What you need to do —
**a.** Copy word for word the part of the article on depression, anxiety and the brain that runs from "Australian National University researchers" down to "on the brain.".
**b.** List every item the article on depression, anxiety and the brain gives under its "Key points:" heading.
**c.** Continue the article on amygdala swelling in people with depression and anxiety, starting after its last sentence.

Text excerpt —
________________

Australian National University researchers discover swelling of part of the brain in people with both depression and anxiety

Our understanding of the relationship between the brain and mental illness has grown, with a new study into those who suffer from both depression and anxiety.
The research, conducted at the Australian National University, looked at more than 10,000 people with both disorders and discovered that part of their brain, the amygdala, swells in size.
Now published in The Journal of Psychiatry and Neuroscience, the findings could offer hope for sufferers by shedding light on their combined impact on the brain.
Key points:
- Researchers examined 10,000 people with both depression and anxiety
- While depression shrinks the hippocampus, researchers found the coexistence of anxiety swelled the amygdala
- A clinical researcher says the new findings could offer hope to sufferers
A step forward in understanding the brain
Scientists had already established that those with depression often experienced a shrinking of the part of their brain linked to memory and learning, the hippocampus.
By choosing to look at those with anxiety as well, this study has cornered a new area of research by seeing how it impacted the area of the brain linked with emotion, lead researcher Daniela Espinoza Oyarce said.

________________

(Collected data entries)
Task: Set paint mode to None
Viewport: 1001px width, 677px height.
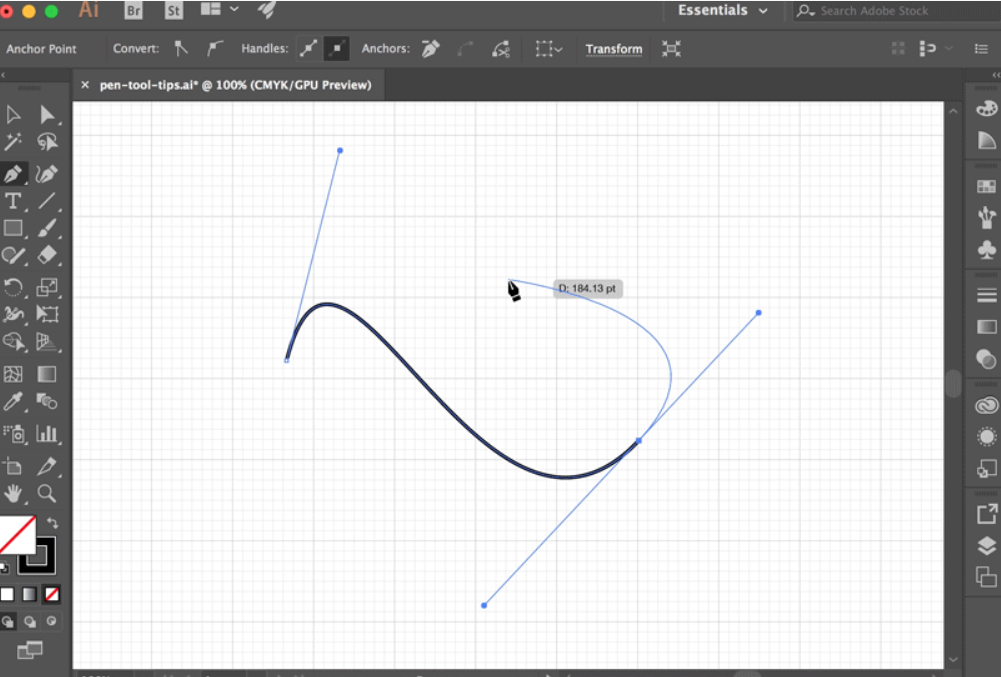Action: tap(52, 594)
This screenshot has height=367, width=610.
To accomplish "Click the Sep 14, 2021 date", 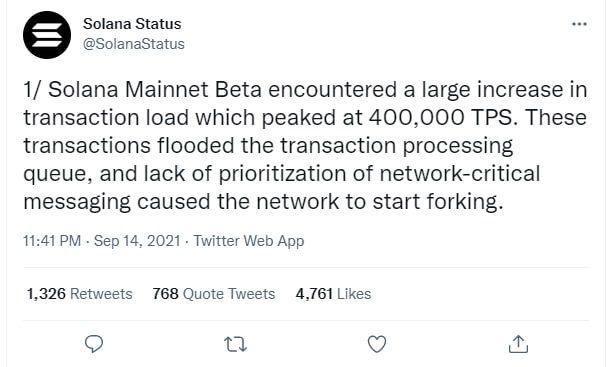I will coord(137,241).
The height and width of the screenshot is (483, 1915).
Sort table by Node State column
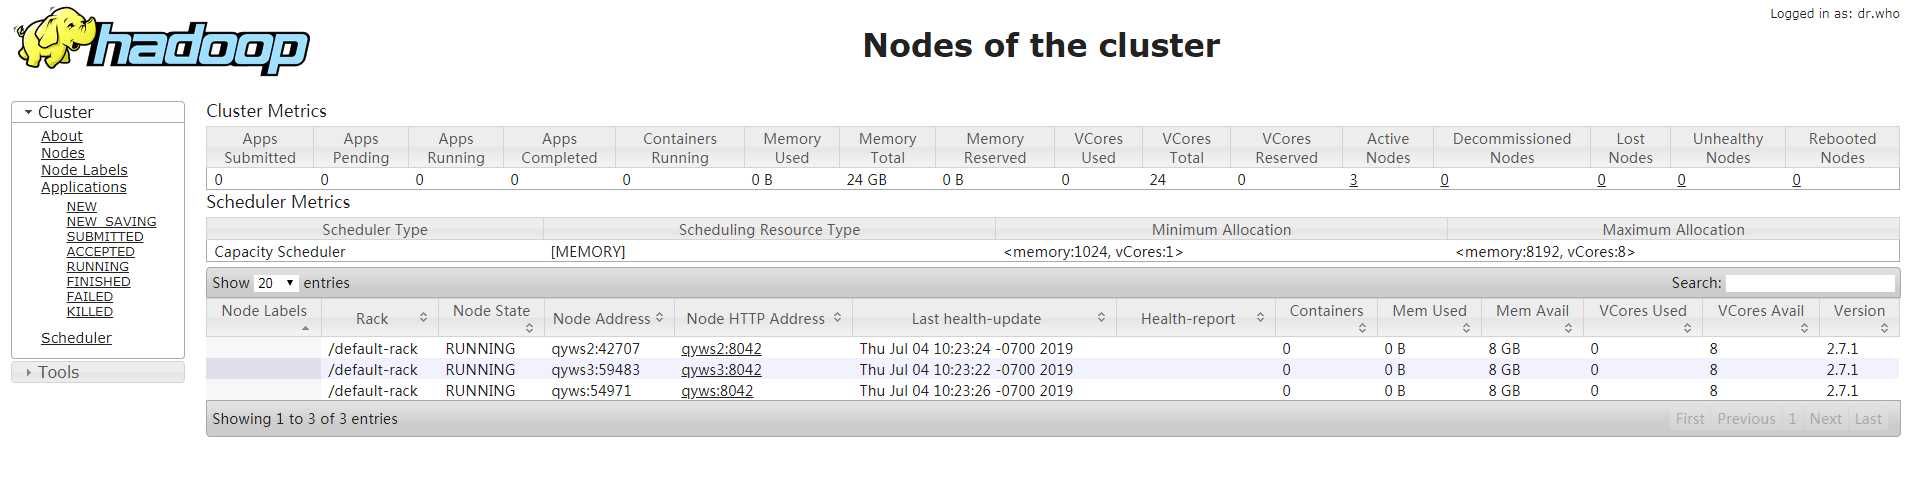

________________

Answer section —
**a.**
Australian National University researchers discover swelling of part of the brain in people with both depression and anxiety

Our understanding of the relationship between the brain and mental illness has grown, with a new study into those who suffer from both depression and anxiety.
The research, conducted at the Australian National University, looked at more than 10,000 people with both disorders and discovered that part of their brain, the amygdala, swells in size.
Now published in The Journal of Psychiatry and Neuroscience, the findings could offer hope for sufferers by shedding light on their combined impact on the brain.

**b.**
- Researchers examined 10,000 people with both depression and anxiety
- While depression shrinks the hippocampus, researchers found the coexistence of anxiety swelled the amygdala
- A clinical researcher says the new findings could offer hope to sufferers

**c.**
“Many studies looking at the effect of depression on the brain do not account for the fact that people who have depression often experience anxiety too,” Ms Espinoza Oyarce said.
“We found people who have depression alone have lower brain volumes in many areas of the brain, and in particular the hippocampus.
But those with both mental illnesses did not experience that shrinkage, she said, with anxiety lowering the effects on brain volume size by three per cent.
She said this indicated that the true effect of depression had been underestimated, while also revealing the brain’s reaction to anxiety.
“That is why it ends up being larger — that is what we think the process is.”
What does this mean for sufferers?
For many people living with mental illness, the process of finding a medication or therapy that offers relief can be long.
Ms Espinoza Oyarce said the evidence that those with both conditions did not experience changes to their hippocampus was not necessarily good news.
“What depression does to the brain, is that many areas are affected — but when depression is together with anxiety, anxiety masks the effects,” she said.
“We don’t know why that is happening, or exactly how.”
She said the hope was that with this new information, clinicians would be able to land on the appropriate medication for an individual more quickly, knowing how differently their brain might be reacting if they had just one condition or both.
She said the findings further highlighted how much of a role our brains played in our moods.
“We tend to think that when we are feeling a bit down or when we are anxious, everything is in our heads, but it can be traced back to certain areas of the brain.”
‘An overdue focus’ in mental health research
Up to 50 per cent of people who have depression also have anxiety, Dr Genevieve Rayner, a research fellow in Clinical Neuropsychology at the Melbourne School of Psychological Sciences, said.
She said research had often excluded anxiety from studies into depression because it was considered “a complicating factor”.
“When actually that’s the reality for a lot of people with depression is that they also suffer from anxiety at the same time,” she said.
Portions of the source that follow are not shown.